Note

Click here to download the full example code

Fit an extreme value distribution¶

from __future__ import print_function
import openturns as ot
import openturns.viewer as viewer
from matplotlib import pylab as plt

ot.Log.Show(ot.Log.NONE)

Set the random generator seed

ot.RandomGenerator.SetSeed(0)

The generalized extreme value distribution (GEV)¶

The GeneralizedExtremeValue distribution is a family of continuous probability distributions that combine the Gumbel, Frechet and WeibullMax distribution, all extreme value distribution.

In this example we use the associated GeneralizedExtremeValueFactory to fit sample with extreme values. This factory returns the best model among the Frechet, Gumbel and Weibull estimates according to the BIC criterion.

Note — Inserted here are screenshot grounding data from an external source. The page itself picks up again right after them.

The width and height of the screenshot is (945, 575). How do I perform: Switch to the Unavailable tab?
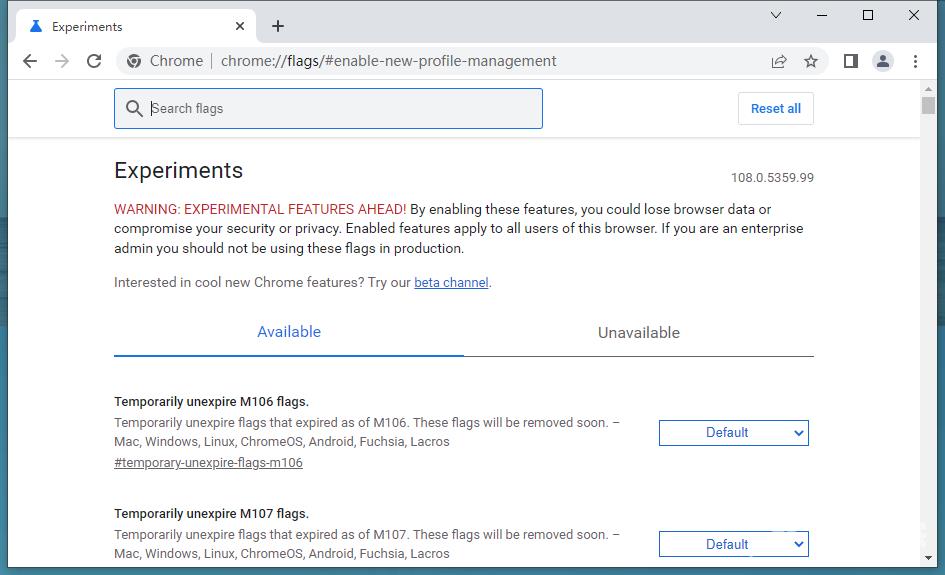pyautogui.click(x=638, y=333)
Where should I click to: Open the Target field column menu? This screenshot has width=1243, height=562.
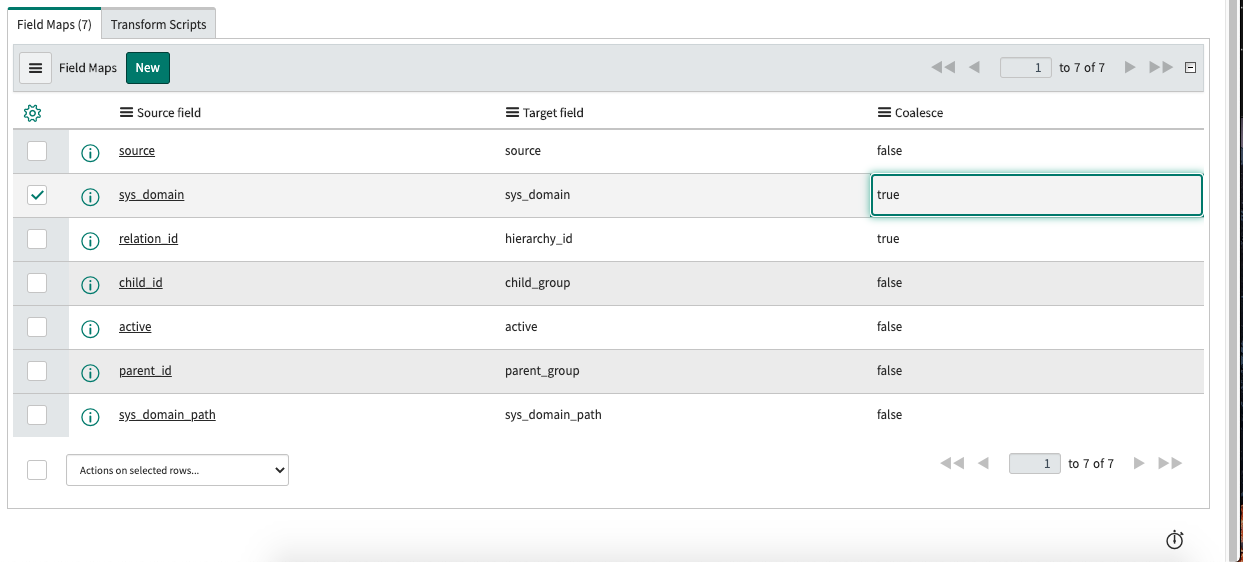point(512,113)
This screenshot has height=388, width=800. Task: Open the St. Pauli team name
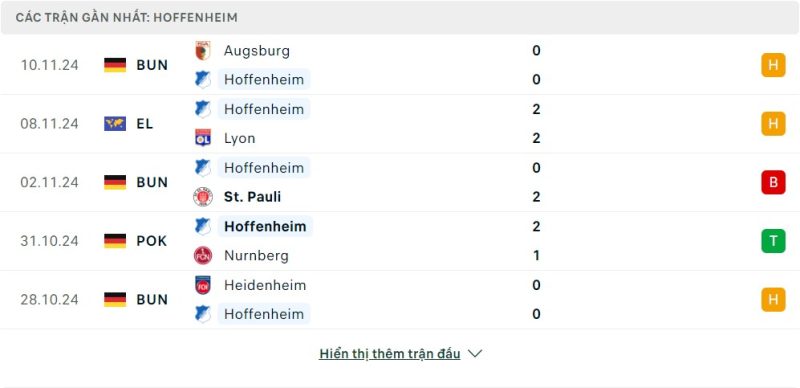(252, 197)
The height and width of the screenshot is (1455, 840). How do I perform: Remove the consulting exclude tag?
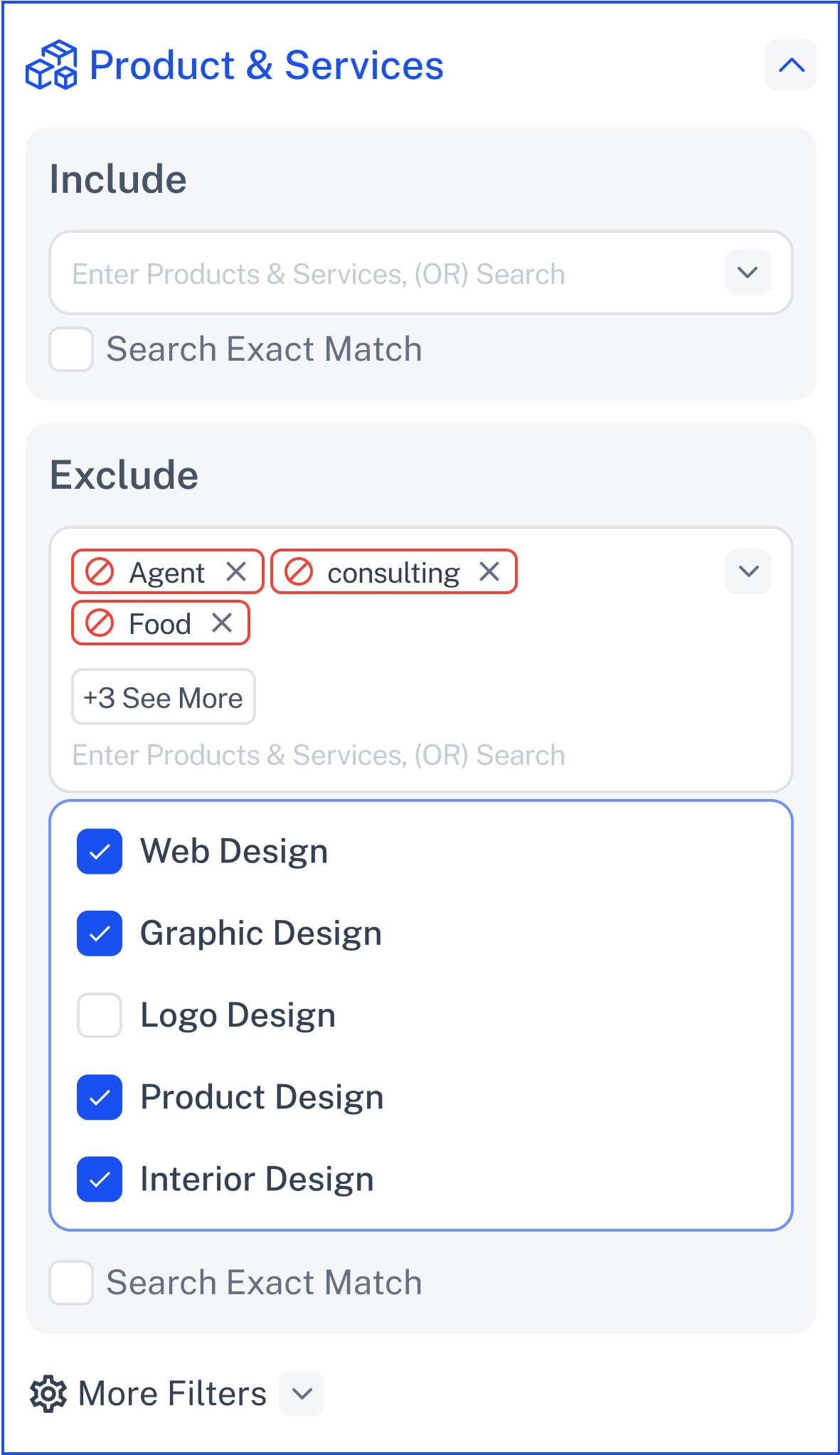[489, 571]
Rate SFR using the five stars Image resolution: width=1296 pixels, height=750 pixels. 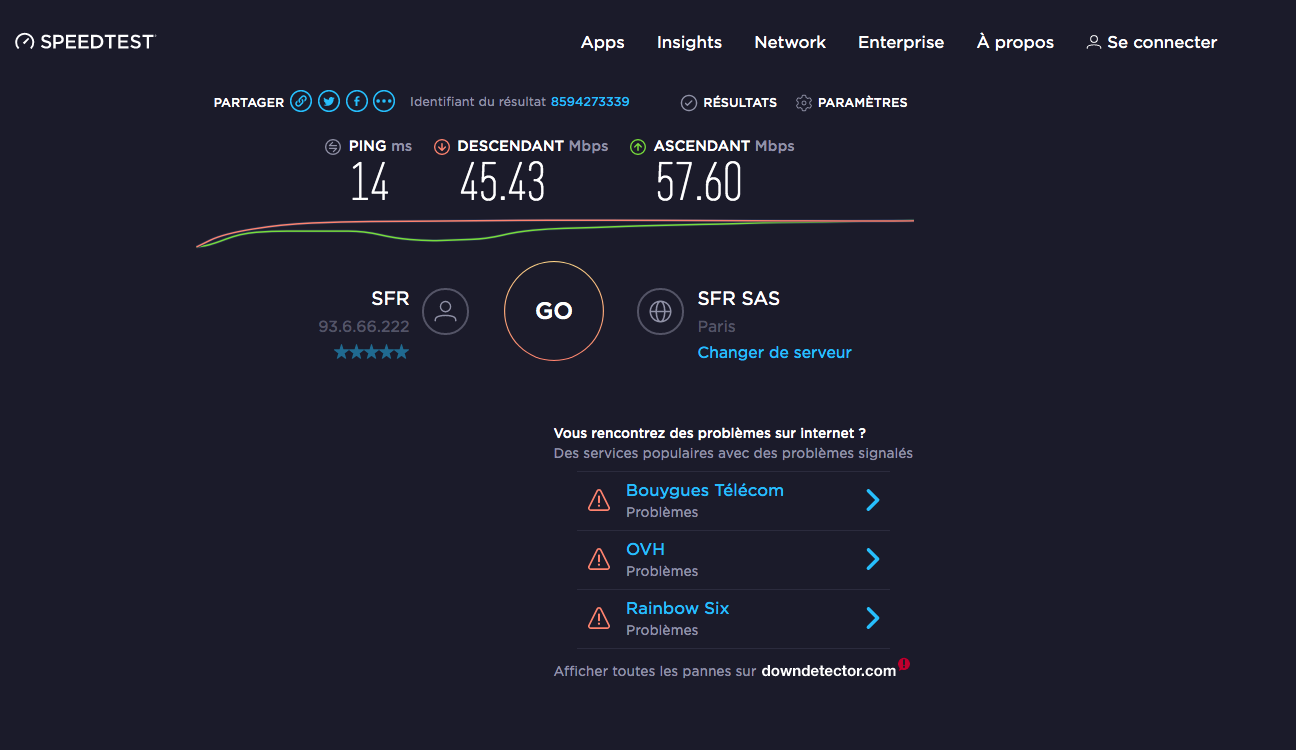point(371,352)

For experiment purpose we draw a sample from a Gumbel of parameters $\beta = 1.0$ and $\gamma = 3.0$ and another one from a Frechet with parameters $\beta=1.0, \alpha = 1.0$ and $\gamma = 0.0$ . We consider both samples as a unique sample from an unknown extreme distribution to be fitted.

The distributions used :

myGumbel = ot.Gumbel(1.0, 3.0)
myFrechet = ot.Frechet(1.0, 1.0, 0.0)

We build our experiment sample of size 2000.

sample = ot.Sample()
sampleFrechet = myFrechet.getSample(1000)
sampleGumbel = myGumbel.getSample(1000)
sample.add(sampleFrechet)
sample.add(sampleGumbel)

We fit the sample thanks to the GeneralizedExtremeValueFactory :

myDistribution = ot.GeneralizedExtremeValueFactory().buildAsGeneralizedExtremeValue(
    sample
)

We can display the parameters of the fitted distribution myDistribution :

print(myDistribution)

Out:

GeneralizedExtremeValue(mu=1.79565, sigma=1.54463, xi=0.546359)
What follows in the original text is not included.